Exercise requirements:
- A) How would you put this sentence from the passage on giving blood into Spanish: "I used to do it in my late teens and early twenties."?
- B) Could you write the next part of the passage on giving blood, picking up after its last sentence?

Reading text:
------------------------------------------------------------------------

All of this is a far cry from the last several times I gave blood. I used to do it in my late teens and early twenties. While my iron was technically high enough to qualify, blood donation left me feeling fatigued, dizzy, and nauseated for the next day or two. For a number of years in between then and now, I was altogether too anemic to donate, to the extent of being far more likely to need blood than to be able to safely give it.

See, among other idiosyncrasies, I have a menstrual history of chronic pain and gushing [explicit menstruation/bleeding talk at that link too]. It had always happened — and my iron had always been borderline — but after a miscarriage in my mid twenties, my hemoglobin levels plummeted and never really recovered. I mean, to the extent that being only “moderately” instead of “severely” anemic is not really recovering. Because it involved constant — not just period-long — symptoms, it was easy to feel like a lot of my physical life limits stemmed from my menstrual flooding. Limits which, now that I am healthy enough to give blood easily, are vastly reduced in scope and severity.

------------------------------------------------------------------------

Extracted information:
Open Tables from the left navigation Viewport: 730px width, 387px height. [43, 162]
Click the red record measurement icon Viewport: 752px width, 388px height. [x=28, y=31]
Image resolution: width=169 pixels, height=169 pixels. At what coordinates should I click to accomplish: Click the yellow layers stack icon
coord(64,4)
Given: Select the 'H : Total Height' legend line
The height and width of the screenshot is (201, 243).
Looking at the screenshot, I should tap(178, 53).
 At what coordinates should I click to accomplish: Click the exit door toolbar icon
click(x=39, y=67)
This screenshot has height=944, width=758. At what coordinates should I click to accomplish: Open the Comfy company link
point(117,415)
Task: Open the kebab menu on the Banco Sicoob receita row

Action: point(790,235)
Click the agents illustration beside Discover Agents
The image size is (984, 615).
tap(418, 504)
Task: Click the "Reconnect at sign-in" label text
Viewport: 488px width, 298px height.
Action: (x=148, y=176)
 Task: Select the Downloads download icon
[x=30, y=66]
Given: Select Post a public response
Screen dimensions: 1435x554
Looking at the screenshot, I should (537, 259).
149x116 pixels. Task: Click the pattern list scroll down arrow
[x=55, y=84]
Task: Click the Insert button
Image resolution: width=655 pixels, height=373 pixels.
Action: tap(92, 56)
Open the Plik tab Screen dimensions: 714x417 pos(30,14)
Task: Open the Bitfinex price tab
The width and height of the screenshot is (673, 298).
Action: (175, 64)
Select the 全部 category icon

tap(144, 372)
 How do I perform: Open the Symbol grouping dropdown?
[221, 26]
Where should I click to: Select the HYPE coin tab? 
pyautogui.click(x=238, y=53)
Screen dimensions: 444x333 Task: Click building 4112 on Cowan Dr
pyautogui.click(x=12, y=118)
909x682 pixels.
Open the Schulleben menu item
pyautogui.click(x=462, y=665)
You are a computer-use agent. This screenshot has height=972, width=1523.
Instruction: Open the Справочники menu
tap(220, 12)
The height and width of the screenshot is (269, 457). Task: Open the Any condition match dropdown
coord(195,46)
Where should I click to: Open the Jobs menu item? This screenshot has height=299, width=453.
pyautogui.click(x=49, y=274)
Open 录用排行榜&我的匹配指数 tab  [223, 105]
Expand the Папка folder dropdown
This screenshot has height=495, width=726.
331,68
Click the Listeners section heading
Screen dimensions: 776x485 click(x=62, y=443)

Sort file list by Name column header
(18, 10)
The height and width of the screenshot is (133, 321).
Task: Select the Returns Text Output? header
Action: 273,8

------------------------------------------------------------------------

Solved tasks:
- A) Solía hacerlo a finales de mi adolescencia y a principios de mis veinte.

- B)
It’s difficult to explain why this is important to me. While giving blood is a nice and helpful thing to do for other people, it’s not like choosing to do it renders one morally or socially superior. And yet, when I couldn’t give blood**, I often felt inferior — like there was something wrong with me that made me not good enough to donate blood. Regardless of what, if anything, can be done about it, it’s uncomfortable and disheartening to repeatedly bump up against feelings of not good enough.

Ironically, the thing that made me healthy enough to donate comfortably is something others think may not be good for me in the long run. I started a new birth control pill over the summer. Though my periods have not become what I would term “light,” they have lost their, “Dear God, how is there any blood left on the inside?” feeling. With the iron rich eating habits I’ve adopted over the years (kale + me = BFF), my hemoglobin has soared to record levels. There’s still the pain issue to deal with, but not being so draggy all the time makes even that easier to manage.

Generally, I just feel better.

Until such a time that someone hears that I’m on birth control pills — let alone my particular brand of pill*** — and starts getting all concerned, as one “someone” also did today.

“The estrogen in birth control pills can increase your risk for heart attack and stroke.”

“Which pill? Isn’t that the one with all the lawsuits?”

“That’s the one where one of the ingredients carries, like, double the risk of blood clots.”

“And your doctor is okay with you taking that? At your age and weight?”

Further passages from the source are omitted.